Here’s a look at some of the newsworthy societal events that took place the year the Catholic Church prepared for and opened its most significant assembly in modern times:

• Jan. 12: U.S. forces, for the first time, participate in a major combat operation in the Vietnam War.

• Jan. 26: Bishop Joseph Burke of Buffalo, declares Chubby Checker’s “The Twist” lewd and bans it from Catholic schools.

• Feb. 7: President John F. Kennedy prohibits all trade with Cuba, except food and drugs.

• Feb. 26: U.S. Supreme Court disallows race separation on public transportation.

• March 1: First Kmart opens in Garden City, Mich.

• March 2: President John F. Kennedy announces U.S. will resume above-ground nuclear testing.

• March 27: Archbishop Joseph Rummel ends racial segregation in the New Orleans Catholic school system.

• March 31: Cesar Chavez and Dolores Huerta co-found the United Farm Workers.

• April 9: “West Side Story” wins Academy Award for best picture.

• April 24: Massachusetts Institute of Technology achieves the first trans-Atlantic relay of a television signal via satellite.

• April 25: U.S. Ranger spacecraft crash-lands on the moon.

• May 25: AFL-CIO endorses union drive for 35-hour workweek.

• June 25: Supreme Court rules that the use of a state-written prayer in New York public schools is unconstitutional.

• July 23: Jackie Robinson becomes first African-American inducted into the National Baseball Hall of Fame.
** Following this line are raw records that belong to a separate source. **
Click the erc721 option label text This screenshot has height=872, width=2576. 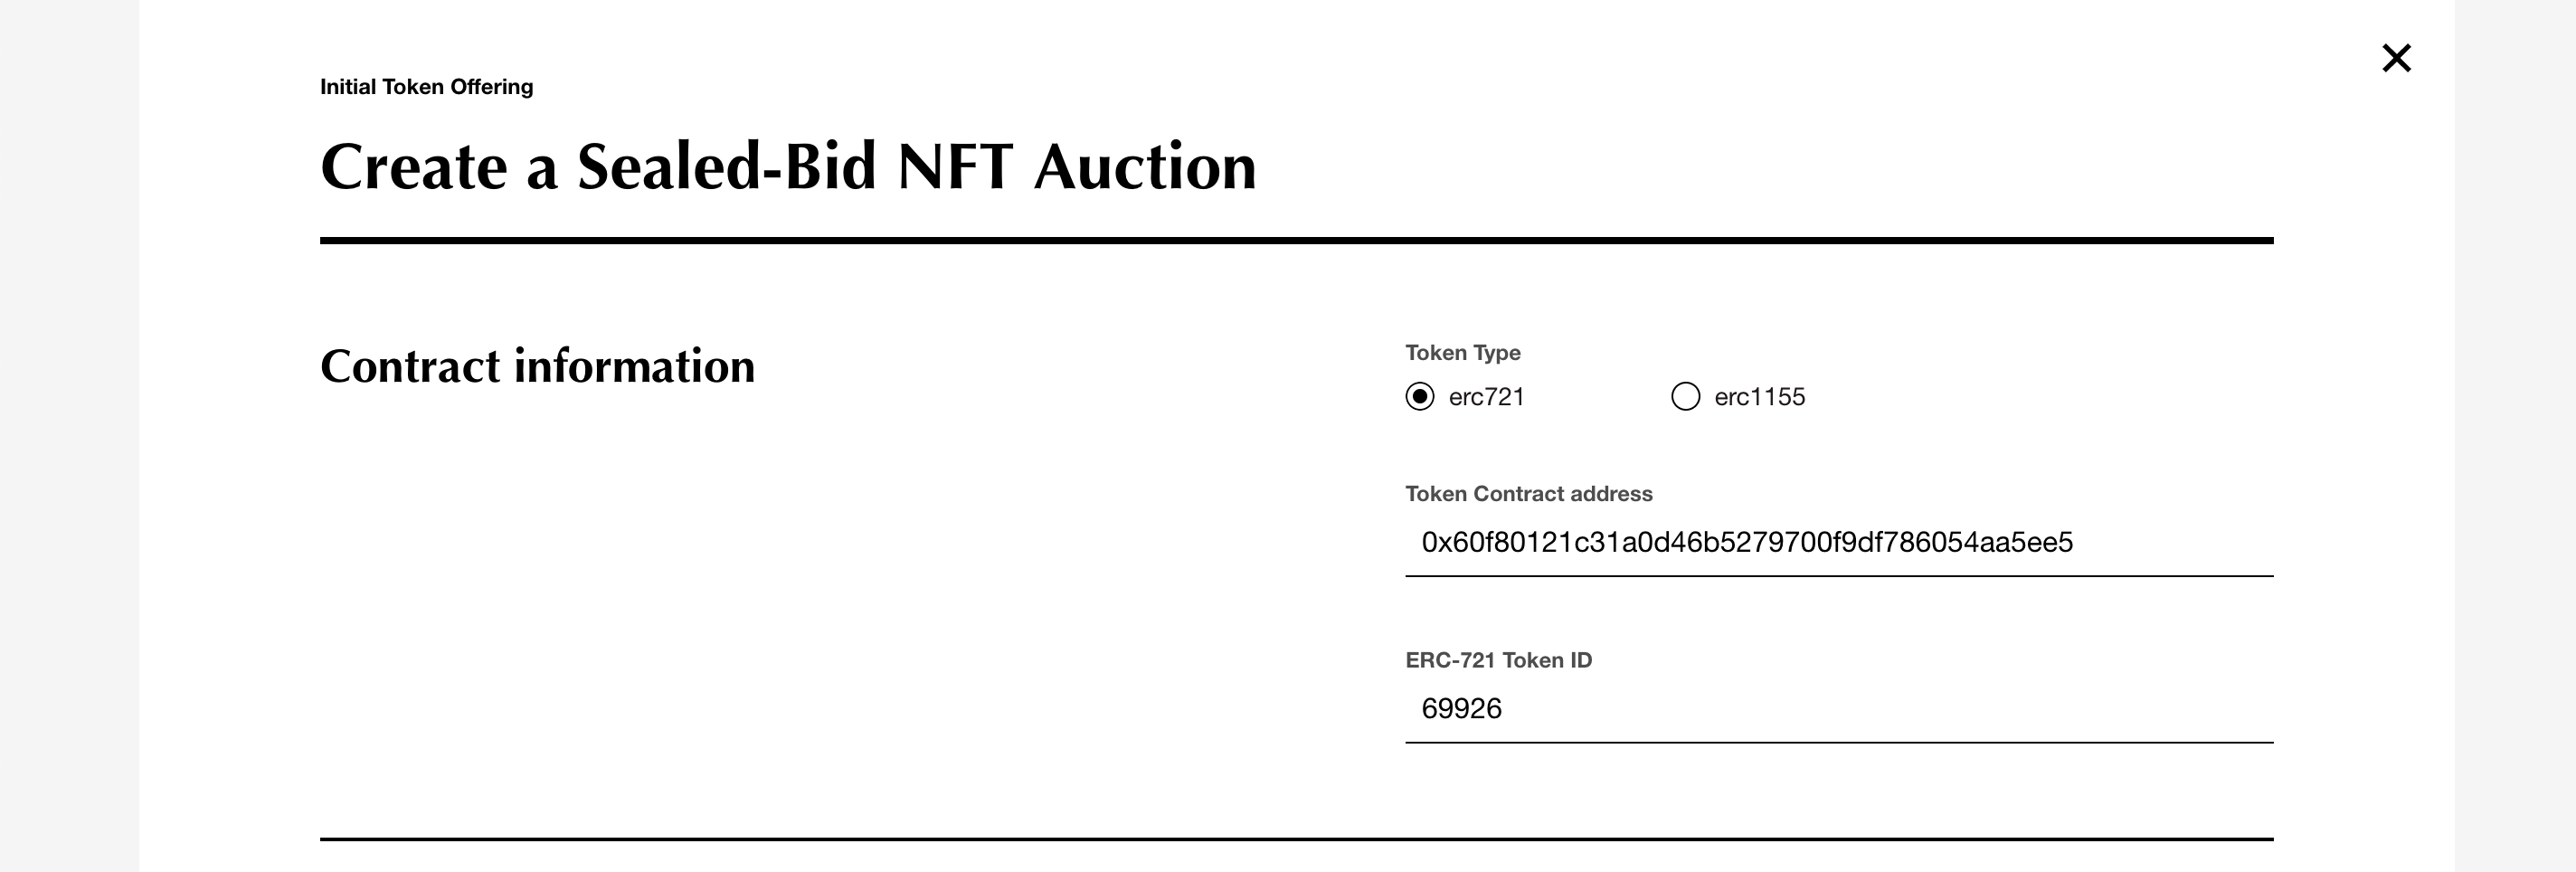coord(1486,397)
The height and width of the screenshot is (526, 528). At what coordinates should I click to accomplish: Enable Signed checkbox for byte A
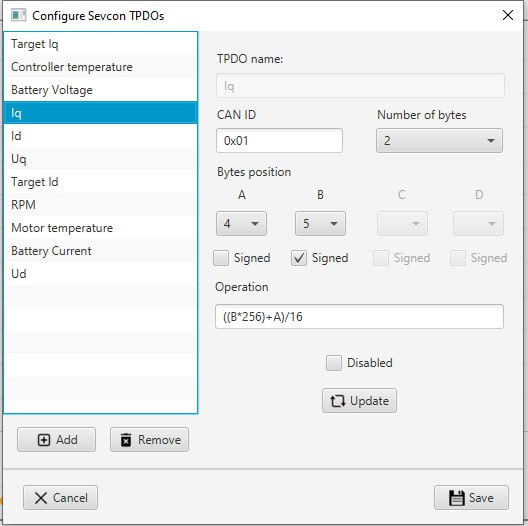point(221,258)
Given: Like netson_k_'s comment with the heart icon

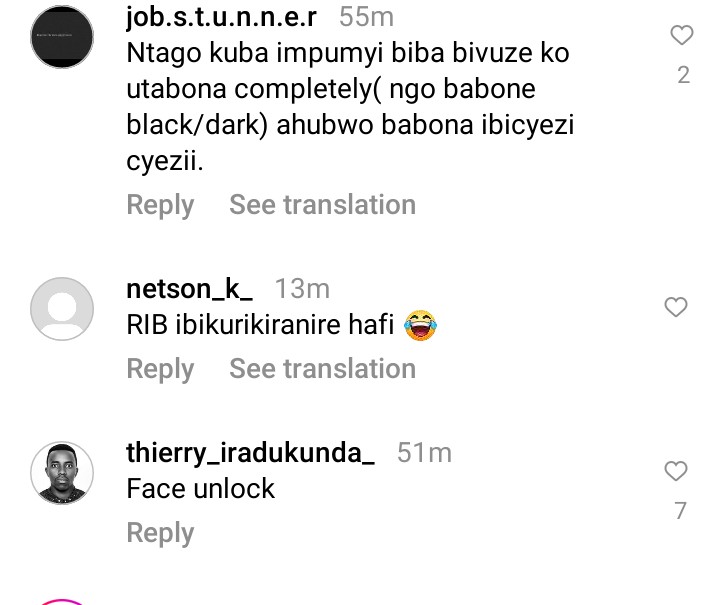Looking at the screenshot, I should 676,307.
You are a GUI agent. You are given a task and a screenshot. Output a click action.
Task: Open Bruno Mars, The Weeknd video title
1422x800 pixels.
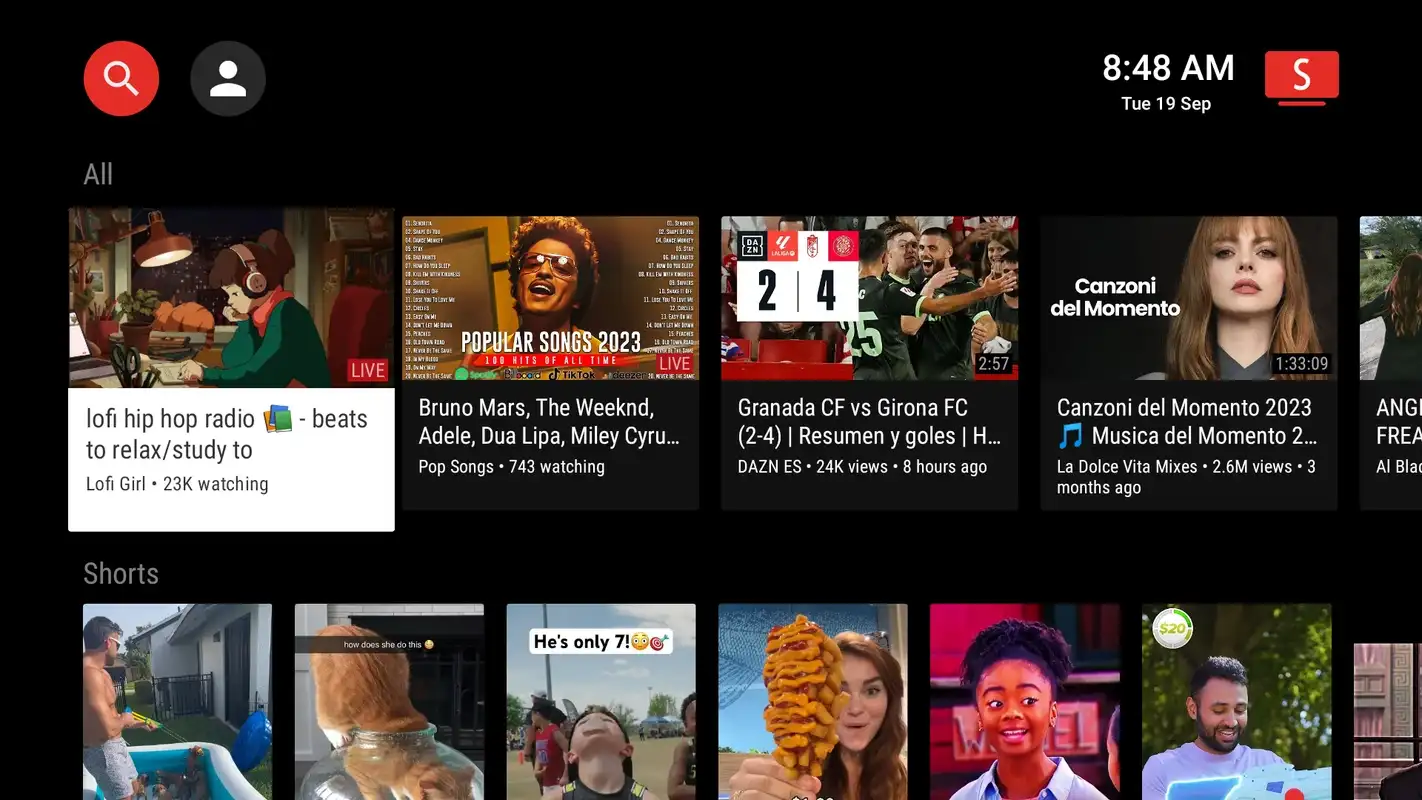coord(549,422)
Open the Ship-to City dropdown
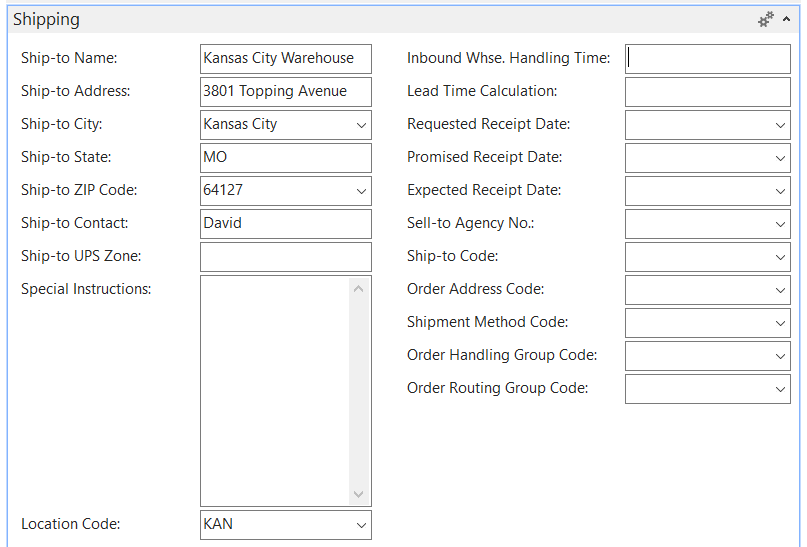Image resolution: width=807 pixels, height=547 pixels. (x=360, y=125)
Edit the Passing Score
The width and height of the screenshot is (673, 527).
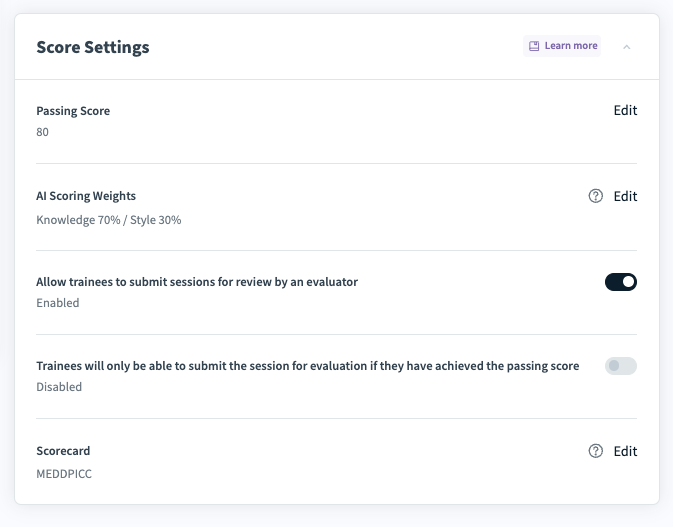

• July 27: The Rev. Martin Luther King Jr. is jailed in Albany, Ga., after demonstrating against segregation there.

• Aug 5: Nelson Mandela is arrested for incitement and illegally leaving South Africa.

• Sept. 30: James Meredith becomes first black student at the University of Mississippi.

• Oct. 5: The Beatles release their first single, “Love Me Do,” in the United Kingdom.

• Oct. 11: Pope John XXIII opens the first session of the Second Vatican Council.

• Oct. 18: American and British researchers win the Nobel Prize for medicine and physiology for determining the double-helix molecular structure of DNA.

• Oct. 22: President Kennedy announces that missile bases discovered in Cuba had the potential to attack the U.S. with nuclear warheads.

• Oct. 28: Soviet leader Nikita Khrushchev orders the dismantling of Soviet missile bases in Cuba.

• Nov. 3: The term “personal computer” is first mentioned by the media. It was used in an article by The New York Times.

• Nov. 20: President Kennedy signs executive order barring religious or racial discrimination in federal housing programs.

• Dec. 23: Cuba starts returning more U.S. prisoners from the 1961 Bay of Pigs invasion.